_Required work_: Copy out the items below verbatim, from the line that contains "Where should I" through the line that contains "click(x=498, y=497)", both included.
Dataset content start
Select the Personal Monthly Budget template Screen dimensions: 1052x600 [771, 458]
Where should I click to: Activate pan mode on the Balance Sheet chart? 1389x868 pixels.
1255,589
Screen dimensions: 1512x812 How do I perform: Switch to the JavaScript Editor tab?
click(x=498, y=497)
Dataset content end
Dataset content start
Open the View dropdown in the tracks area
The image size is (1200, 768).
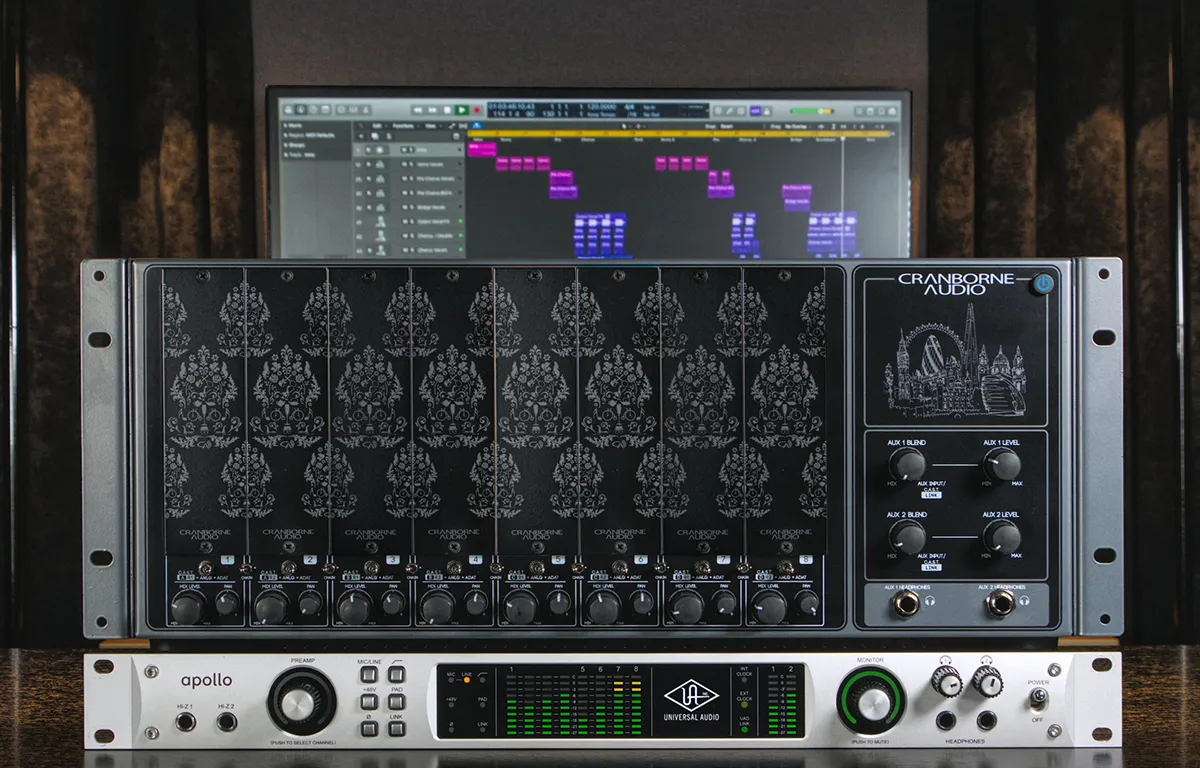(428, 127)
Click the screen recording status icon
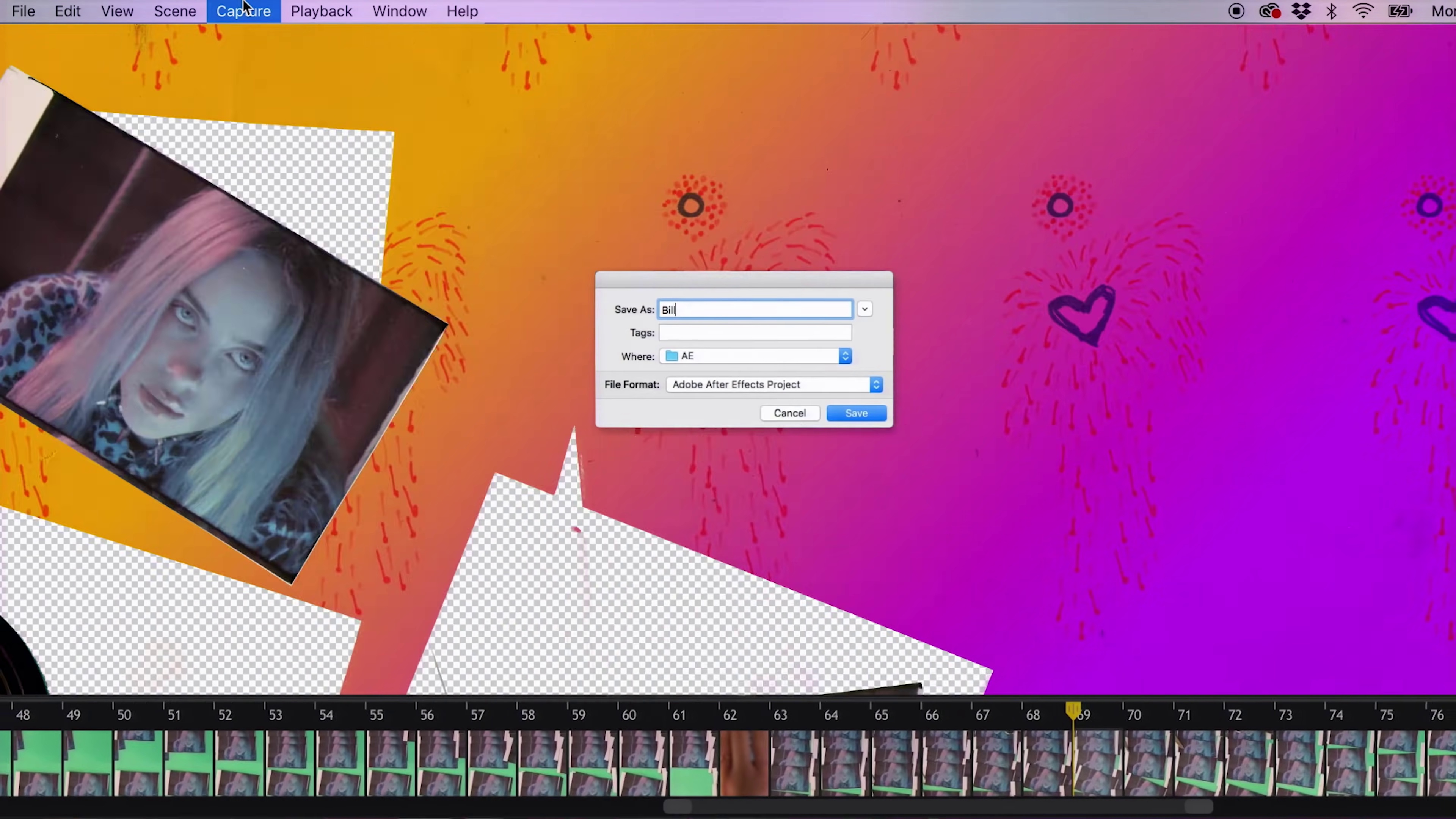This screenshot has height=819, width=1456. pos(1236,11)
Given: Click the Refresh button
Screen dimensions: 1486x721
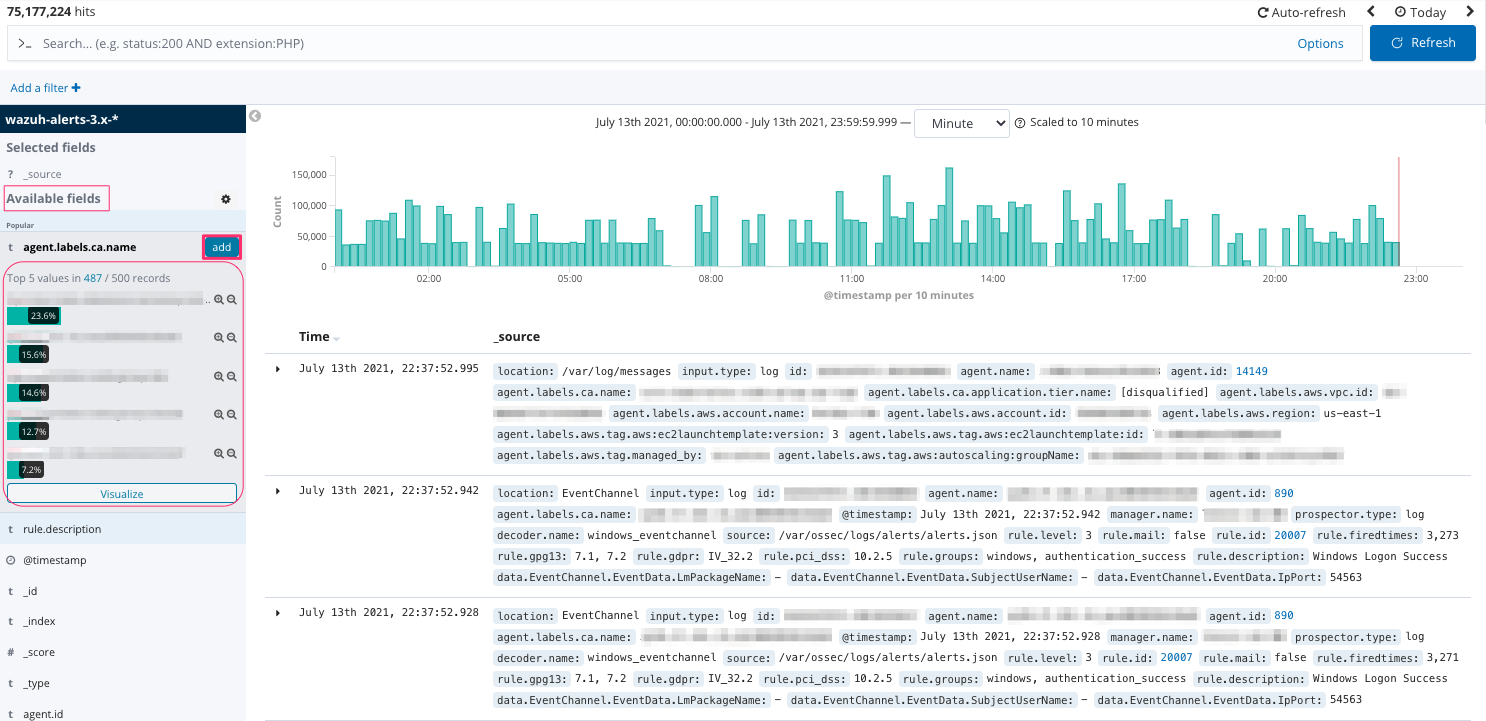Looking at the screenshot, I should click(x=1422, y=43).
Dataset content end
_In response_:
Where should I click to: Activate pan mode on the Balance Sheet chart? 1389x868 pixels.
1255,589
Screen dimensions: 1512x812 How do I perform: Switch to the JavaScript Editor tab?
click(x=498, y=497)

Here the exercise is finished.